Soluções para a categoria 

Para estabelecer soluções, a categoria entende que é necessário esclarecer pontos do Decreto 11.615/2023, que trouxe muitas dúvidas e insegurança jurídica, deixando o mercado completamente perdido. 

“Frente a estes desafios, acredita-se que uma solução viável para o segmento é a aprovação de projetos legislativos como o PL 3723, que já passou pela Câmara dos Deputados e aguarda um relator na CCJ (Comissão de Constituição e Justiça) do Senado; e o apoio ao PDL 187/2023, em plenário na Câmara dos Deputados, que visa sustar os efeitos parciais do Decreto 11.615/2023. Essas ações legislativas podem corrigir as irregularidades e restabelecer um equilíbrio mais justo entre a regulamentação e a liberdade”, diz Marcus Vinícius. 

Tatai conta que praticava tiro esportivo, no mínimo, cinco vezes por semana e, em relação a um atirador de alta performance, “para ser competitivo, a minha manutenção era com 20 mil tiros mensais, podendo aumentar mais ainda em períodos das provas internacionais. Além disso, a munição de fábrica não alcança a necessidade de cada atirador, pois nossa munição é muito específica. Existem mais detalhes importantes neste decreto que deveriam ser ‘instrumentados’ para colocar em prática e causar um menor impacto no segmento, porque, como está agora, está tudo parado e com um IPI praticamente impraticável”.

Futuro

Otimista, Tatai acredita que 2024 será um ano melhor para o segmento.

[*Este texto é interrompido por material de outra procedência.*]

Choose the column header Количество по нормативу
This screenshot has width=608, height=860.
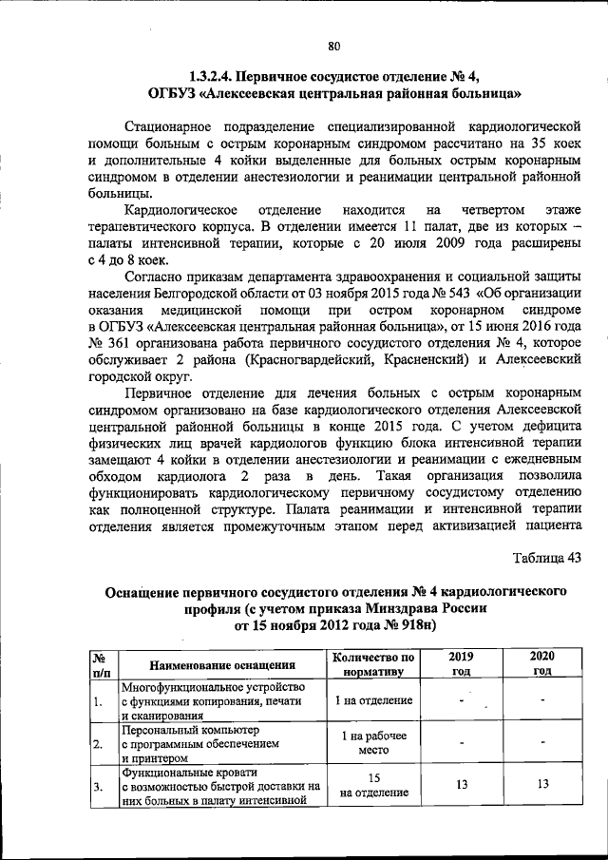click(374, 663)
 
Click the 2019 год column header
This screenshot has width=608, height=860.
click(461, 663)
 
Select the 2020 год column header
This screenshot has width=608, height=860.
click(542, 663)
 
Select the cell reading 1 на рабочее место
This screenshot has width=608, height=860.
click(374, 743)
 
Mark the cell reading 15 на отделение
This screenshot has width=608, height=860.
click(374, 784)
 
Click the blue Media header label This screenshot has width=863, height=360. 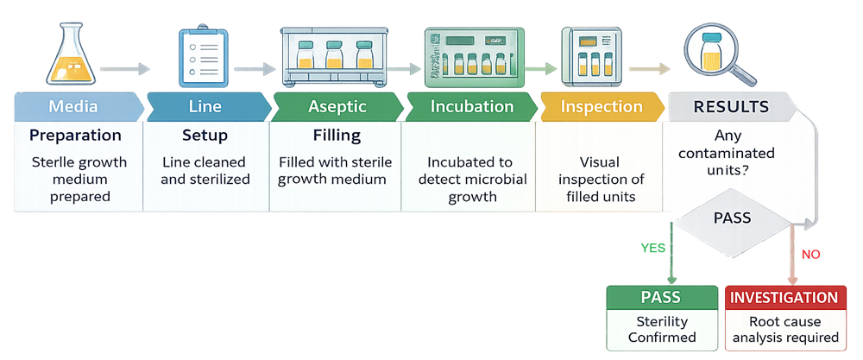pyautogui.click(x=73, y=107)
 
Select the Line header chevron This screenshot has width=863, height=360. pyautogui.click(x=205, y=107)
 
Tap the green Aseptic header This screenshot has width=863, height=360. pyautogui.click(x=337, y=107)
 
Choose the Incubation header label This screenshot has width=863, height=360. pyautogui.click(x=471, y=107)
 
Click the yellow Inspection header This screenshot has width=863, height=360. pyautogui.click(x=602, y=107)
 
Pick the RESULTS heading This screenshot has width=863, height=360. pyautogui.click(x=731, y=108)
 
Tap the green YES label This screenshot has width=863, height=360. pyautogui.click(x=652, y=248)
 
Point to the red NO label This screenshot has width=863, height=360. pyautogui.click(x=810, y=255)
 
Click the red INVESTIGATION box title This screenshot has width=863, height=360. pyautogui.click(x=784, y=298)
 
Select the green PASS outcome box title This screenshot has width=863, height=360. pyautogui.click(x=660, y=298)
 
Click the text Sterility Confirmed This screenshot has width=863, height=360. pyautogui.click(x=660, y=330)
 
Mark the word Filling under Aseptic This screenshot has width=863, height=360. pyautogui.click(x=337, y=136)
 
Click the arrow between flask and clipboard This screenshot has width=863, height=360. pyautogui.click(x=124, y=68)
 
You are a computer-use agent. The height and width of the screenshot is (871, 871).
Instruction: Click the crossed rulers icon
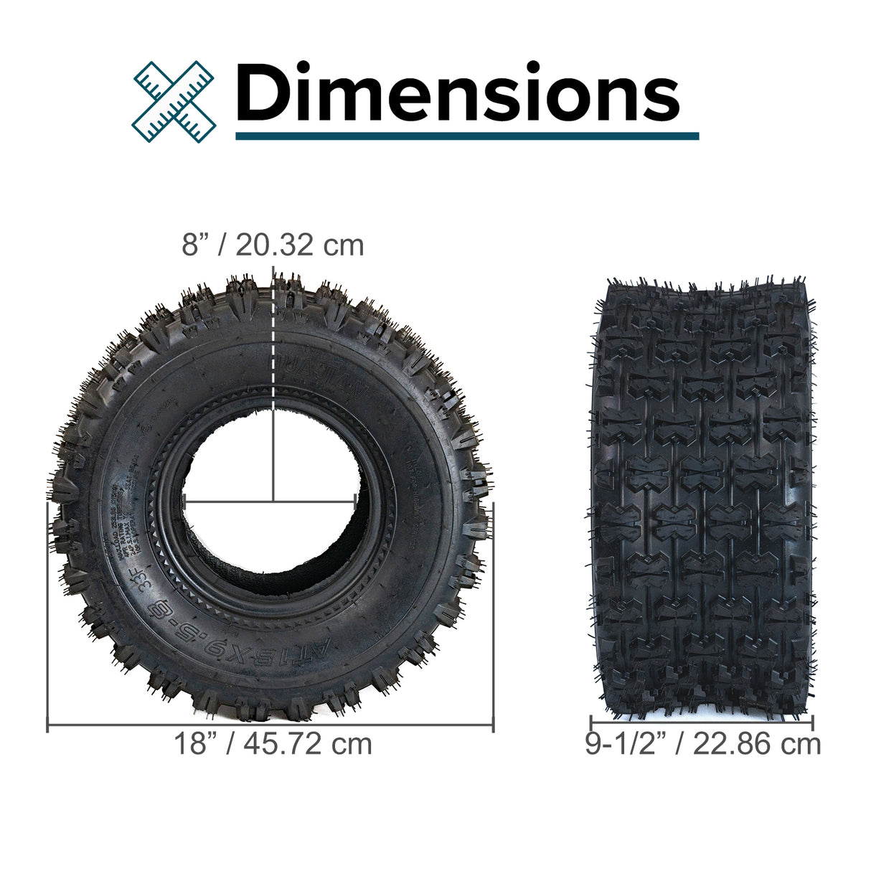pyautogui.click(x=174, y=100)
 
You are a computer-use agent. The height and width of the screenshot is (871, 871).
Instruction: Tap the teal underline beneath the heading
pyautogui.click(x=466, y=136)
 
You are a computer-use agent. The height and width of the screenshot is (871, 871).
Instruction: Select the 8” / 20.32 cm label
pyautogui.click(x=273, y=245)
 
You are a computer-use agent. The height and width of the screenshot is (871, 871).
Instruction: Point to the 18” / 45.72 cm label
pyautogui.click(x=273, y=744)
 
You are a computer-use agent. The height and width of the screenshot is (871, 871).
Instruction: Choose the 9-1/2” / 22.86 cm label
pyautogui.click(x=702, y=744)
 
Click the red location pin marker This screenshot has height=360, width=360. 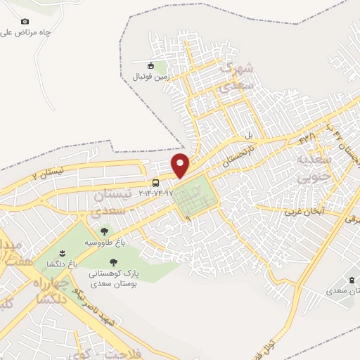tap(181, 165)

Entretanto, em relação ao IPI, será uma fase de aprendizado e manobras. “Vamos ter que aprender a absorver isso, diminuindo as margens, encontrando formas mais baratas de transportar, conseguindo baratear o produto na fonte, tentando conseguir negociações mais enxutas, enfim, enxugar os custos, desde o fornecedor de matéria-prima. Nosso objetivo é conseguir alcançar uma diminuição, ou melhor, otimização do preço das armas em pelo menos 10% para poder absorver um pouco o impacto do cliente final das armas”. 

Ele garante que a Springfield Armory já iniciou esse processo de otimizar os valores e, em breve, apresentará muitas novidades para a categoria. “Estabelecemos na nossa planta número 1 e 2 em Geneseo o ‘Lean Manufacturing System’, para melhorar a nossa produção nos Estados Unidos, melhorando os volumes e qualidade e diminuindo o preço desde o início do projeto das armas até o despacho para assim conseguir chegar de forma mais rápida, com qualidade premium e por um preço melhor ao cliente no Brasil e no mundo”, detalha. 

“Não vamos desanimar, mas sim seguir nossos planos para ‘reaprender’ e procurar novas oportunidades de implementar todos os nossos planos. Vamos defender o nosso legado desenvolvendo, produzindo e colocando à disposição do usuário a melhor e mais moderna tecnologia. Vamos disponibilizar a tecnologia de amanhã para hoje e a todos”, conclui Tatai.